### [EXERCISE GOAL]
Which of the lines in the data mention the string "beside"? List them all.

### [DATA FOR THIS EXERCISE]

####

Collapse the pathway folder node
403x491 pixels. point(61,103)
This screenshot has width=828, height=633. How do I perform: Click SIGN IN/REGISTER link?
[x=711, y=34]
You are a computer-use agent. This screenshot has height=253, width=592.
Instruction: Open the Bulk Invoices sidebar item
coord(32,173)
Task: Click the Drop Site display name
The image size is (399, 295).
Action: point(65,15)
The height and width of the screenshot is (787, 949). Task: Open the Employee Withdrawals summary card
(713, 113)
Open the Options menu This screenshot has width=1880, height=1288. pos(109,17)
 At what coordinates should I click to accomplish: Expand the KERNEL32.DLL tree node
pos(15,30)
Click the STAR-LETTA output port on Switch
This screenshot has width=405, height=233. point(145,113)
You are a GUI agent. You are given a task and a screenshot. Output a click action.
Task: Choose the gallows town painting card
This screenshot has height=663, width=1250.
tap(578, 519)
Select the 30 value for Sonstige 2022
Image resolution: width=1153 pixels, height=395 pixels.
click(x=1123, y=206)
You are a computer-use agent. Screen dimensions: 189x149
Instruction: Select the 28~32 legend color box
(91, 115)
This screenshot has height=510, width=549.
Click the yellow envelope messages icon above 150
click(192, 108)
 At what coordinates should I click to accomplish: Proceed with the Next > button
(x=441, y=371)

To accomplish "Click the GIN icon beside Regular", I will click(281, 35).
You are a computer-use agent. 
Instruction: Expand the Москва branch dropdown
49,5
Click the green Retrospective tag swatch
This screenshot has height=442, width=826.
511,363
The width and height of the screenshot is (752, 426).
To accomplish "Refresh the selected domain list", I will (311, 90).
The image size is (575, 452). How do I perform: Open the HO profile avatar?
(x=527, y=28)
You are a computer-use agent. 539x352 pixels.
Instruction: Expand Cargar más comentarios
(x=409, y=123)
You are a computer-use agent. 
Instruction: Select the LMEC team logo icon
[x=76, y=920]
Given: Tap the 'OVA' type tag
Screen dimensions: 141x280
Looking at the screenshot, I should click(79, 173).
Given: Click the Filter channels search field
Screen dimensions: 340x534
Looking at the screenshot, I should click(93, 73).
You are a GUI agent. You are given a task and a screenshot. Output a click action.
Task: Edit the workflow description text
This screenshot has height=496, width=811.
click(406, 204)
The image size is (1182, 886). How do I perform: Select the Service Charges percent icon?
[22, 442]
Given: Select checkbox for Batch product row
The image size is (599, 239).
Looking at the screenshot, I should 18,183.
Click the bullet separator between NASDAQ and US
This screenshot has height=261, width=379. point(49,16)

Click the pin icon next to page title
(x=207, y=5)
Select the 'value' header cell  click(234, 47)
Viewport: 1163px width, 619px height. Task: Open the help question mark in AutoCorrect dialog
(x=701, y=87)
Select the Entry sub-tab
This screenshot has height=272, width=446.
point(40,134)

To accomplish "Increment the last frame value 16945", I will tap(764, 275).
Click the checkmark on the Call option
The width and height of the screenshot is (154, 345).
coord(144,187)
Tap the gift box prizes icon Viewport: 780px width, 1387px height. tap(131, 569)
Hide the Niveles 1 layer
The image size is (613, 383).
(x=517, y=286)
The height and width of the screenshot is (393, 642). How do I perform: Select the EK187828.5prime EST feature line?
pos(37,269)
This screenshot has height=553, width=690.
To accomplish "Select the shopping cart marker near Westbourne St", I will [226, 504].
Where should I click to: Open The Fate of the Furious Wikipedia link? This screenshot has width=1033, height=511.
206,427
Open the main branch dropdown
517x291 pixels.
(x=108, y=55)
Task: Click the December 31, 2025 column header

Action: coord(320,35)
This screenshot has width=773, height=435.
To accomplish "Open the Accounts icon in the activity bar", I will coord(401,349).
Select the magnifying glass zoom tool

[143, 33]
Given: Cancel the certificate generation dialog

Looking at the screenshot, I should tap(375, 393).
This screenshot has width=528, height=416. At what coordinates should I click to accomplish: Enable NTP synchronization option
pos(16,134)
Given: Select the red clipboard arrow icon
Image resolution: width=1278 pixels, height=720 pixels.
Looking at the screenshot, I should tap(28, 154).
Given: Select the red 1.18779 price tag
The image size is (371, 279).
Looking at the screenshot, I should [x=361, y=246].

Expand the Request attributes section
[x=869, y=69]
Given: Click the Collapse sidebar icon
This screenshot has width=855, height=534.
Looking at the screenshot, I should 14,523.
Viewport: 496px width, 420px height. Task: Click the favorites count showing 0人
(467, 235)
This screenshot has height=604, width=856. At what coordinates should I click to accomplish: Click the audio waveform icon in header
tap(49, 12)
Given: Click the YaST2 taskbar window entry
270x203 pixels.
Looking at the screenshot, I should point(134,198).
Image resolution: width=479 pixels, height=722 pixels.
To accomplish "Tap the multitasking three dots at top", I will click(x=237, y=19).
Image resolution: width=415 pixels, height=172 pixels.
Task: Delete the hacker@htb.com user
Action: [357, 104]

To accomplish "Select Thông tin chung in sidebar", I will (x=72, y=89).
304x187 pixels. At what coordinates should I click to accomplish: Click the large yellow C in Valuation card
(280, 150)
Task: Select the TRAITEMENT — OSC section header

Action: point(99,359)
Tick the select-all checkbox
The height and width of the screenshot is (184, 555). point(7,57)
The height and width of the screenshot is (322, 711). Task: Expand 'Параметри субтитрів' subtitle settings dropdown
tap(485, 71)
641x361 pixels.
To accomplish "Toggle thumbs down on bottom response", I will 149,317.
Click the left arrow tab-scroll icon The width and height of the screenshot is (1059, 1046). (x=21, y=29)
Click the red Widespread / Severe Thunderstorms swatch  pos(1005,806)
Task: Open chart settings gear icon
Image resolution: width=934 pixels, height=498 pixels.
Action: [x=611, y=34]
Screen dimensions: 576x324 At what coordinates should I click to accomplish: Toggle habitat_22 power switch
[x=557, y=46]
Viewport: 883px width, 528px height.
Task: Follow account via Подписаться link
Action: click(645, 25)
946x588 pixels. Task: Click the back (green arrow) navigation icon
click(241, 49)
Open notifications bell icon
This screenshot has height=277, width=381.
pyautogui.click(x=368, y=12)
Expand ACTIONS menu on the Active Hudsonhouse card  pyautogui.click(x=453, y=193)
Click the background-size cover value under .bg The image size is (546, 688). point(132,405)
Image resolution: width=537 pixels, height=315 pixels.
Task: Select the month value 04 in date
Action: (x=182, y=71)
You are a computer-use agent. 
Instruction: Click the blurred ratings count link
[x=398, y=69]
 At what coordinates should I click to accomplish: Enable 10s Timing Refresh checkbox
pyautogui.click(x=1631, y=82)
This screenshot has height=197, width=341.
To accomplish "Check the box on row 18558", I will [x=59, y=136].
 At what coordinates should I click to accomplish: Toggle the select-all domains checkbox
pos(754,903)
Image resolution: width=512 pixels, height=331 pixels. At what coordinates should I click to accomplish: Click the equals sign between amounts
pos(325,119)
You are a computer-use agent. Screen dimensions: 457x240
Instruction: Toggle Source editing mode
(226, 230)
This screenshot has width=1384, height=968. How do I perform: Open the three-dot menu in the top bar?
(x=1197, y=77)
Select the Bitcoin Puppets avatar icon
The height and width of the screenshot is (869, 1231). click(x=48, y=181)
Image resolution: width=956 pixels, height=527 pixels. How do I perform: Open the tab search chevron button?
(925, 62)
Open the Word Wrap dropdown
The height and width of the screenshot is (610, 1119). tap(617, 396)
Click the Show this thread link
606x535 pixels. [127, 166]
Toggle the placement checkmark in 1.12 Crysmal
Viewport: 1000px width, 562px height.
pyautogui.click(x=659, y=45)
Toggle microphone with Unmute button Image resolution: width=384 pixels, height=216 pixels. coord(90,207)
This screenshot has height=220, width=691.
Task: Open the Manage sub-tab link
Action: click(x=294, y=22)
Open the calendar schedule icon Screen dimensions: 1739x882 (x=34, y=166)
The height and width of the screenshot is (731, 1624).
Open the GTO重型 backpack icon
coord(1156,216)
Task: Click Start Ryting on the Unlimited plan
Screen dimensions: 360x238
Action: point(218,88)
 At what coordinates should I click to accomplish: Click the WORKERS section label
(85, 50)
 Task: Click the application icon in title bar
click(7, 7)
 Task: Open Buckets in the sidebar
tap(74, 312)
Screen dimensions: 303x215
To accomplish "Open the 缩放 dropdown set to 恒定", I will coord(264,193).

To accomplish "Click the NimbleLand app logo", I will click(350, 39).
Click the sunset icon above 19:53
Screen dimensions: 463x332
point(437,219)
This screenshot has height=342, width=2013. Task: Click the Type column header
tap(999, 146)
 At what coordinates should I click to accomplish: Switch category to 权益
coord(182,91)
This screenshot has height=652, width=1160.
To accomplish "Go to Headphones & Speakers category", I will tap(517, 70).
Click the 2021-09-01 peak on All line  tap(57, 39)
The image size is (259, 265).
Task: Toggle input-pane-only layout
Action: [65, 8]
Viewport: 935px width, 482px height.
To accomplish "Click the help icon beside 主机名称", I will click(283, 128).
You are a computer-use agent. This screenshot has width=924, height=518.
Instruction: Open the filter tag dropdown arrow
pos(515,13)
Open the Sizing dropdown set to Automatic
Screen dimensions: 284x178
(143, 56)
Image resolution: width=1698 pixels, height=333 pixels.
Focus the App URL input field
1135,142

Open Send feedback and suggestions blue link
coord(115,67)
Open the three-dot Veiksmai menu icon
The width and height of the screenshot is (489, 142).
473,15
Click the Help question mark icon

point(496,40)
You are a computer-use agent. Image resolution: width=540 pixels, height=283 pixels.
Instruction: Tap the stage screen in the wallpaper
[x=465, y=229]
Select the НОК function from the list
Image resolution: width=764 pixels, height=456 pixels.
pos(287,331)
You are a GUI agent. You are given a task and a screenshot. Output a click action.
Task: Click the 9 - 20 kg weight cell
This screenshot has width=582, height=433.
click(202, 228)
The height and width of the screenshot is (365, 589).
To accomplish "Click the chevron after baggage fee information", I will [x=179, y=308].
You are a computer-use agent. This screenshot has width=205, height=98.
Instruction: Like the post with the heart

####

### [OUTPUT OF THE EXERCISE]
To accomplish "Click the GIN icon beside Regular", I will click(281, 35).
To accomplish "Click the help icon beside 主机名称", I will click(283, 128).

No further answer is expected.